Von 1975 bis 1985 leitete der Gymnasiallehrer nebenamtlich das damalige Hagener Museum im Schloss Hohenlimburg – seinerzeit neben dem Osthaus-Museum das einzige Hagener Museum. In diesem Zusammenhang lieferte Dr. Bleicher auch die Gestaltungsentwürfe für ein Kaltwalzmuseum im Schloss Hohenlimburg. Gemeinsam mit Bank-Direktor Paul Mertens legte Wilhelm Bleicher damit den Grundstein für die Eröffnung des bis heute einzigen Kaltwalzmuseums in Deutschland.

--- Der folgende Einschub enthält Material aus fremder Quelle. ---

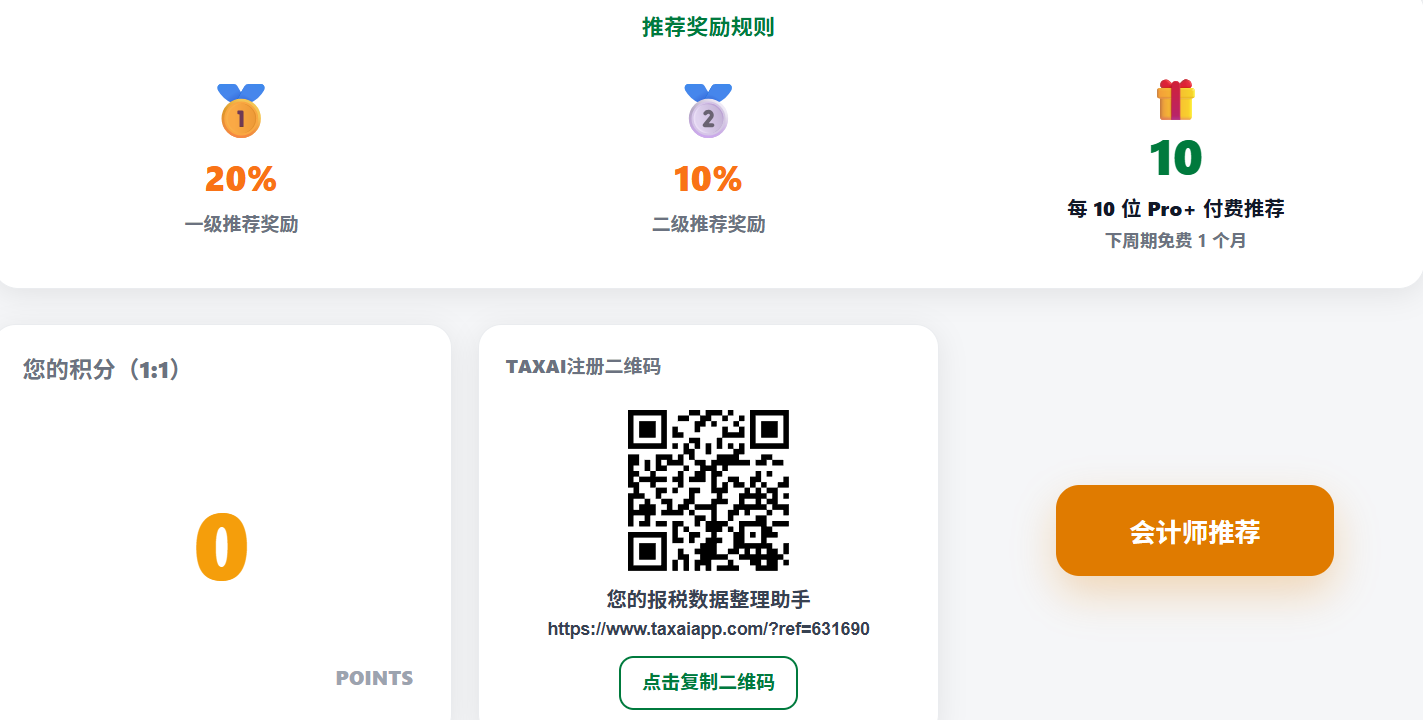Click the POINTS label
Viewport: 1423px width, 720px height.
[374, 678]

Seine intensive Hohenlimburger Sammeltätigkeit bildete darüber hinaus das Fundament für die umfangreichen Bestände des nicht nur in Fachkreisen renommierten Museums im Vorhaller Wasserschloss Werdringen. Die langjährige Forschungs- und Autorentätigkeit (er ist seit 1967 als Redakteur der Hohenlimburger Heimatblätter aktiv) führten zahlreiche Menschen an die Geschichte ihrer Heimat heran. In mehr als 50 Forscherjahren hat Dr. Wilhelm Bleicher auch privat eine umfangreiche Sammlung – bestehend aus zahlreichen historisch wertvollen Funden und Dokumenten – zusammengetragen, die er teilweise dem Vorhaller Museum übergeben wird.

Allerorten geblitzt

Große Polizeipräsenz auf den Straßen am Dienstag: Die Hagener Polizei beteiligte sich am NRW-weiten Blitzmarathon und hat dabei rund 10.500 Autofahrer kontrolliert. Im Vergleich zum vorausgegangenen Blitzmarathon ist die Zahl der Raser beinahe um die Hälfte zurückgegangen. Die Polizei begründet dies mit einer erzieherischen Wirkung.

Riegel vor!

Und noch ein Polizeieinsatz am Donnerstag: Mit Unterstützung der Bochumer Bereitschaftspolizei führten die hiesigen Beamten gezielte Kontrollen im Hagener Stadtgebiet durch. Die Personen- und Fahrzeugkontrollen sind Bestandteil eines erneuten Schwerpunkteinsatzes zur Bekämpfung der Wohnungseinbruchskriminalität. Insgesamt waren rund 90 Polizisten im Einsatz. Mit der landesweiten Kampagne „Riegel vor!“ unter dem Motto „Wohnung sichern, aufmerksam sein, 110 wählen!“ sollen Wohnungseinbrüche verhindert werden. Insgesamt wurden an 12 Kontrollstellen 309 Fahrzeuge und 380 Personen überprüft. Darüber hinaus flatterten zahlreiche Flyer mit dem Hinweis auf schlecht gesicherte Wohnungen in geöffnete Fenster.

Frohe Botschaft

Stadtkämmerer Christoph Gerbersmann legte seinen Bericht vor: Die Zahlen der Ein- und Ausnahmen in 2013 sind weitaus besser als erwartet. Personal, Sach- und Dienstleistungen waren nicht so kostenintensiv wie angenommen, allein mehr Einnahmen von 1,8 Millionen Euro gab es durch Bußgelder für zu schnelles Fahren durch neue Blitzanlagen.

Wieder Feuer

Schon wieder ein großer Brand: Am Bickenstück in Helfe rückten in dieser Woche 50 Feuerwehrleute aus. Das Feuer entstand in einem Anbau aus Holz, die Flammen schlugen dann auf ein Haus über. Die Kriminalpolizei hat die Ermittlungen zur Brandursache aufgenommen.

Statistik

Laut der aktuellen Untersuchung einer Krankenkasse gibt es in der Volmestadt immer mehr Arbeitnehmer, die über 50 Jahre alt sind. Dieser Anteil sei allein in den letzten zehn Jahren um über 50 Prozent gestiegen. Das bedeute für die Arbeitswelt, dass diese Arbeitnehmer generell zwar seltener krank werden als die jüngeren. Liegt jedoch ein Krankheitsfall vor, so dauere der Ausfall in der Regel länger.